◆ TASK BRIEF: Search the material below for the string "Review" and list each line that holds it.

◆ DATASET:
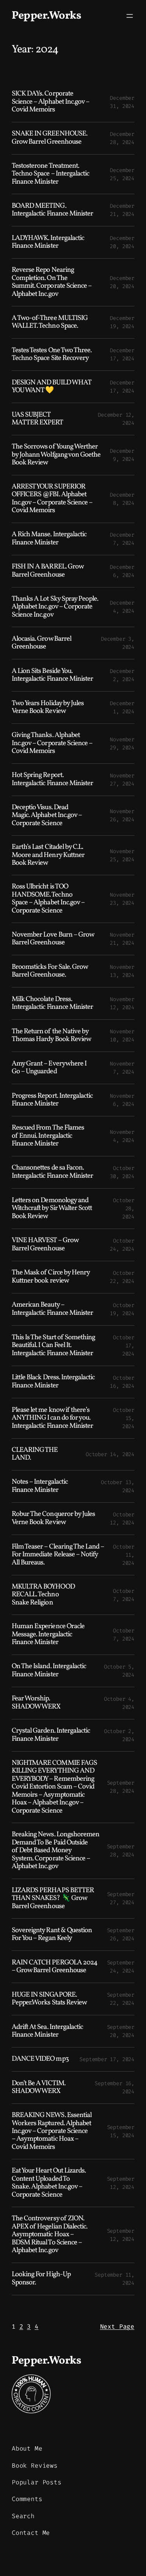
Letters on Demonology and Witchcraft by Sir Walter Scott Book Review (52, 1208)
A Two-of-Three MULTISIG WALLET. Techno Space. (50, 322)
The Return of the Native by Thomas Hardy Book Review (51, 1036)
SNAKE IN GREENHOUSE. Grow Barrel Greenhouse (49, 138)
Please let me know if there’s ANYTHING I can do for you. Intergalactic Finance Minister (52, 1418)
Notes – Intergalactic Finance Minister (40, 1486)
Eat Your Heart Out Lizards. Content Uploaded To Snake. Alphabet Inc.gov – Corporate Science (49, 2183)
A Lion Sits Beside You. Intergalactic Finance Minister (52, 675)
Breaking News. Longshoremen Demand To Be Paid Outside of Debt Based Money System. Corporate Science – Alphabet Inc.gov (55, 1850)
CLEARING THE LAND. (35, 1454)
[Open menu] (129, 16)
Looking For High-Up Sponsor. (41, 2279)
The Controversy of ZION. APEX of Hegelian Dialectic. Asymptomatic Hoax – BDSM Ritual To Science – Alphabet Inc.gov (49, 2234)
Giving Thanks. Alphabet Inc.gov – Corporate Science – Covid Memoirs (52, 743)
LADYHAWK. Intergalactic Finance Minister (48, 242)
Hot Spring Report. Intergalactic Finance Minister (52, 779)
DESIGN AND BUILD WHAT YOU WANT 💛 (51, 387)
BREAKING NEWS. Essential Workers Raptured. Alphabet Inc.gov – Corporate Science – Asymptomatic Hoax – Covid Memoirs (51, 2131)
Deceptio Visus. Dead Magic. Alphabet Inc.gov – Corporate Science (47, 815)
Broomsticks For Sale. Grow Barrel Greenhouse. (50, 971)
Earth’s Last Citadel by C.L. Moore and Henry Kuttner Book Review (48, 855)
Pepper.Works (46, 15)
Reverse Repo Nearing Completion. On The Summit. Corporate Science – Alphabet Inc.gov (51, 282)
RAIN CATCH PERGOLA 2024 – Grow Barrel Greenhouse (54, 1967)
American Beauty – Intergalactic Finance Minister (52, 1309)
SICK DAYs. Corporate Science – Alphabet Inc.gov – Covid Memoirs (50, 102)
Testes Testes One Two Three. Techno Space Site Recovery (51, 355)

◆ EXERCISE RESULT:
Letters on Demonology and Witchcraft by Sir Walter Scott Book Review (52, 1208)
The Return of the Native by Thomas Hardy Book Review (51, 1036)
Earth’s Last Citadel by C.L. Moore and Henry Kuttner Book Review (48, 855)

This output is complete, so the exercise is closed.